■ Task objective ■
Copy the material starting at the line that has "You are a computer-use" and ending after the line that has "(x=780, y=372)", swapping "template" for "message" and changing nothing else.

■ Entries provided ■
** start **

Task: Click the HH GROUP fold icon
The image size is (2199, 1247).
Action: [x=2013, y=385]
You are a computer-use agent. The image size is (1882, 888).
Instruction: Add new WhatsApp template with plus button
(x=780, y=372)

** end **
** start **

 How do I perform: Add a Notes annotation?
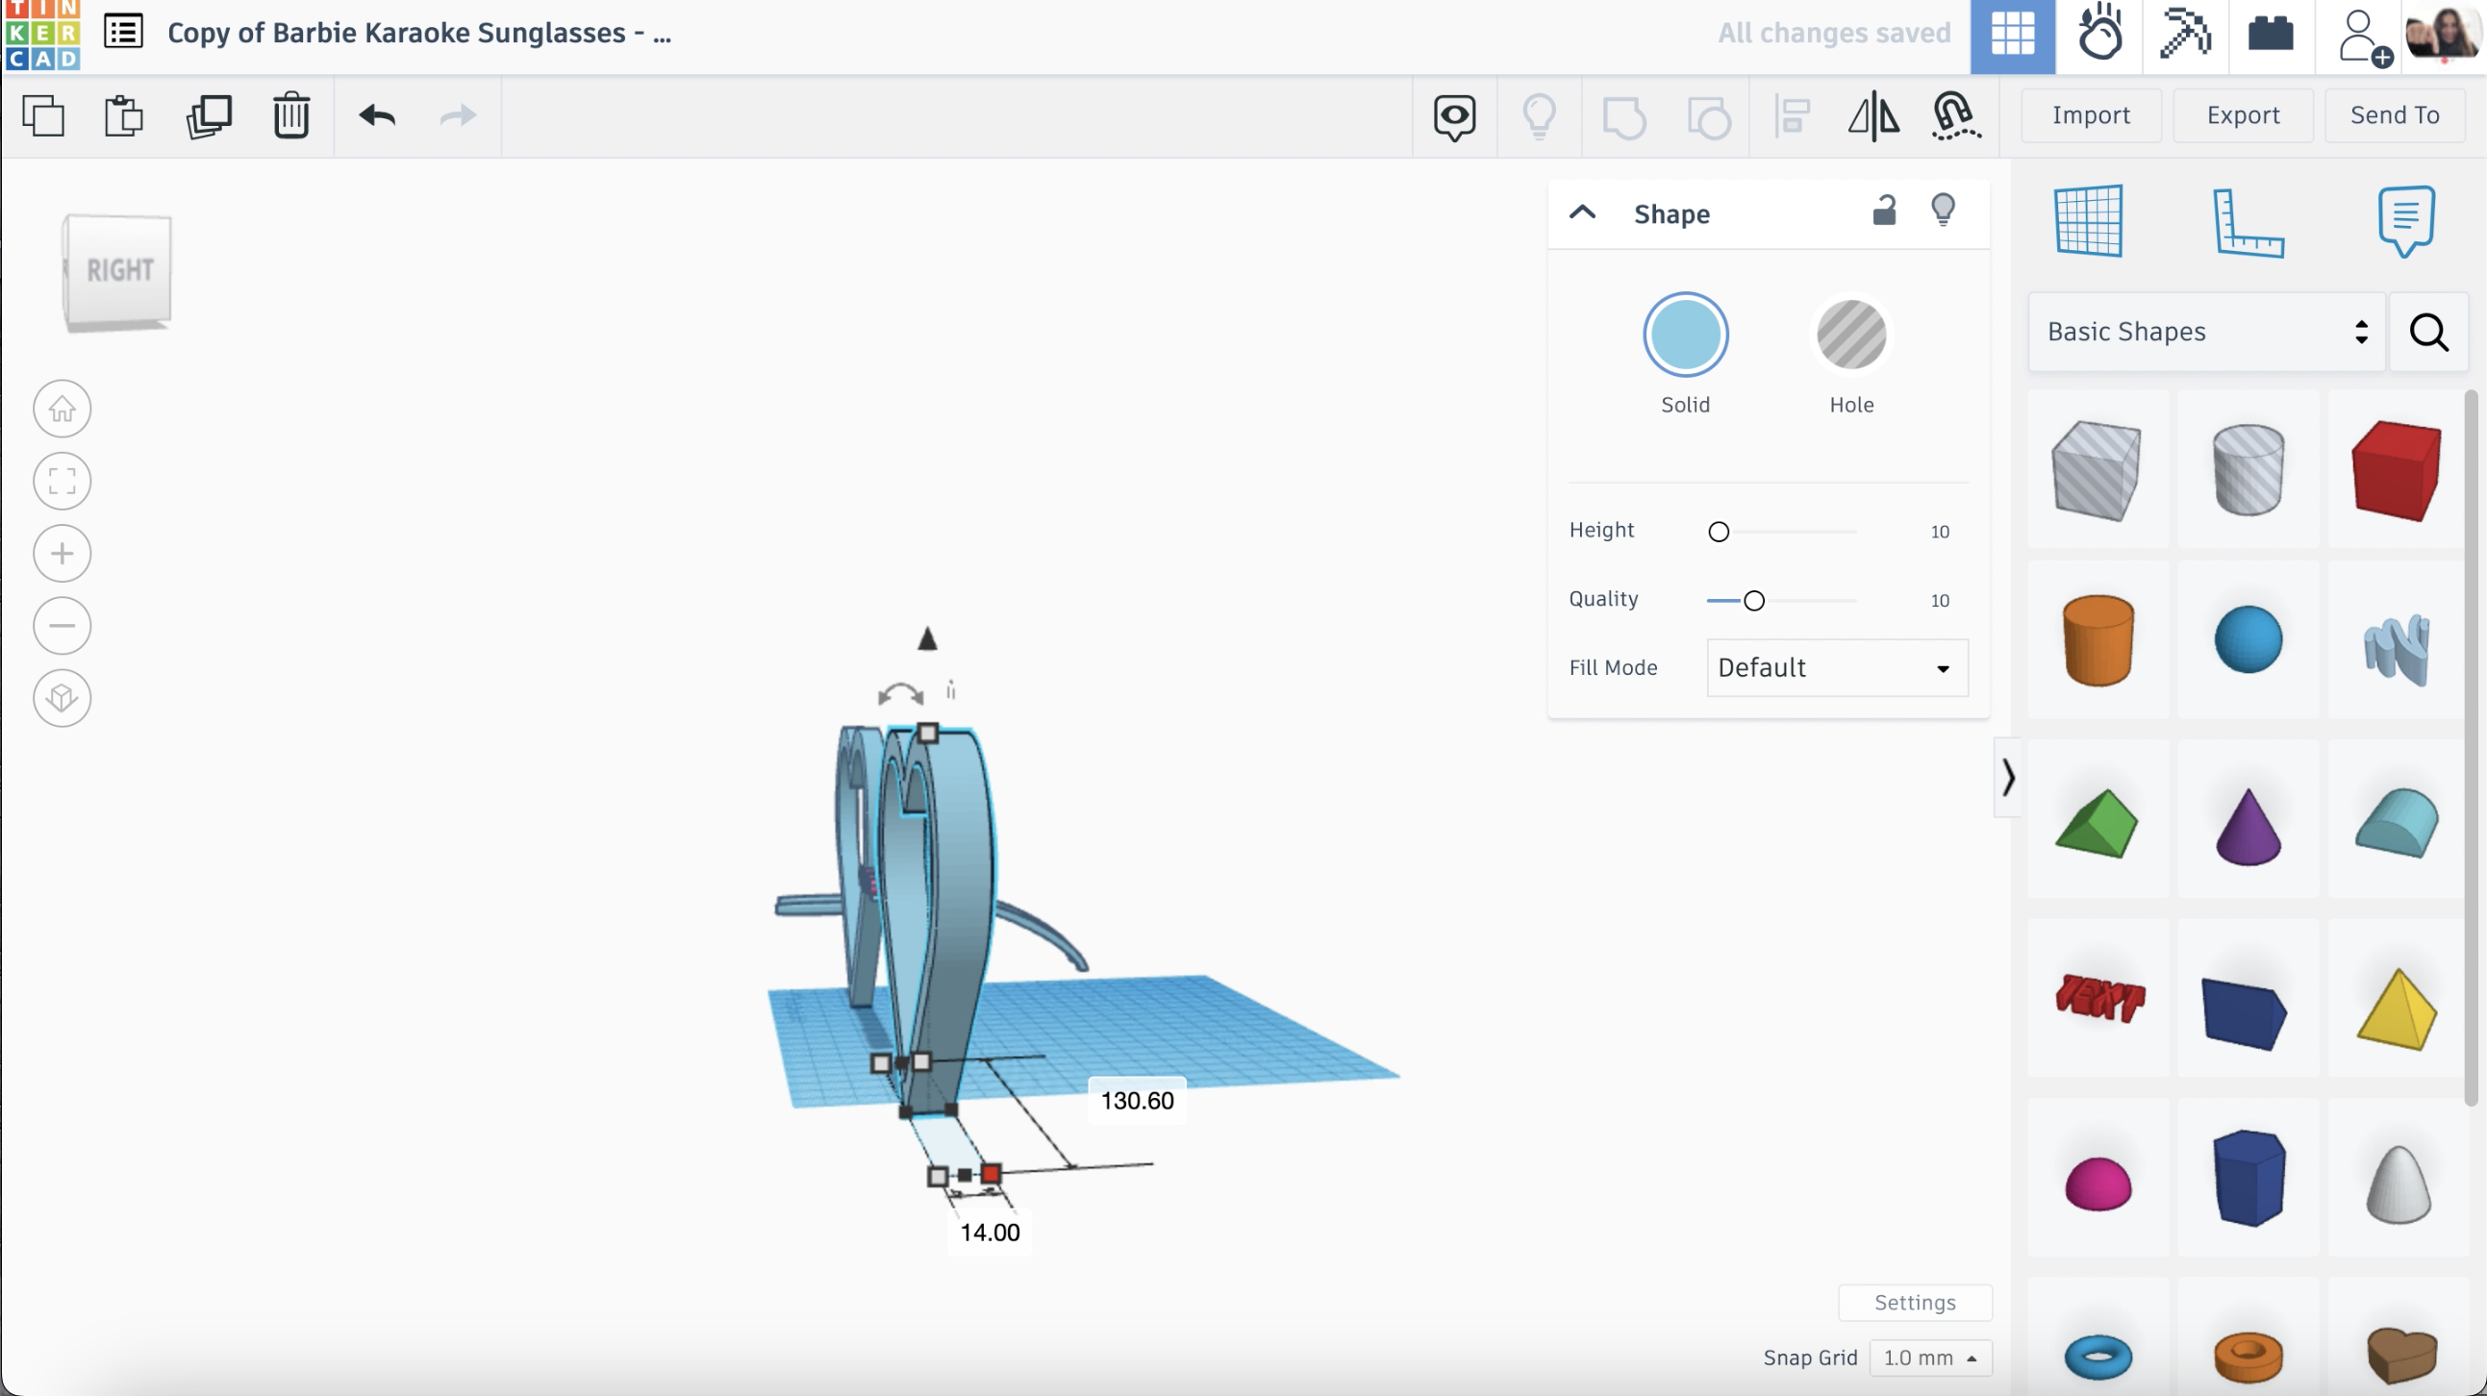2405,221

** end **
** start **

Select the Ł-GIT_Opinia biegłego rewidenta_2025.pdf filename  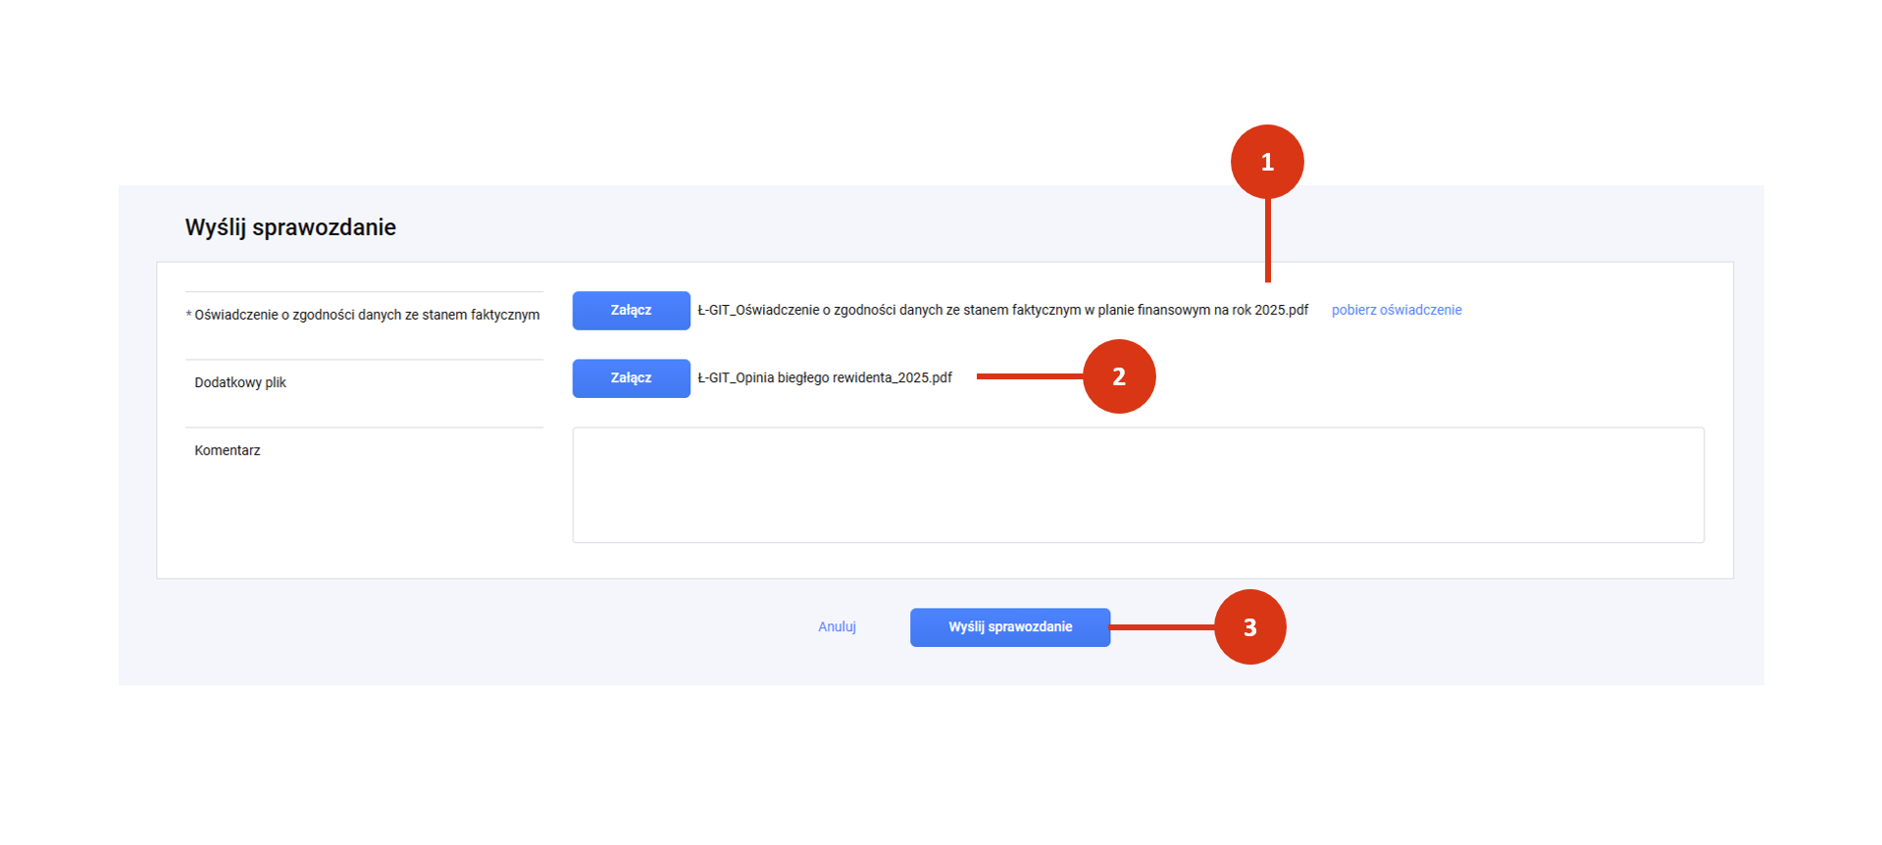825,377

** end **

■ Completed exercise ■
You are a computer-use agent. The image size is (1882, 888).
Instruction: Add new WhatsApp message with plus button
(x=780, y=372)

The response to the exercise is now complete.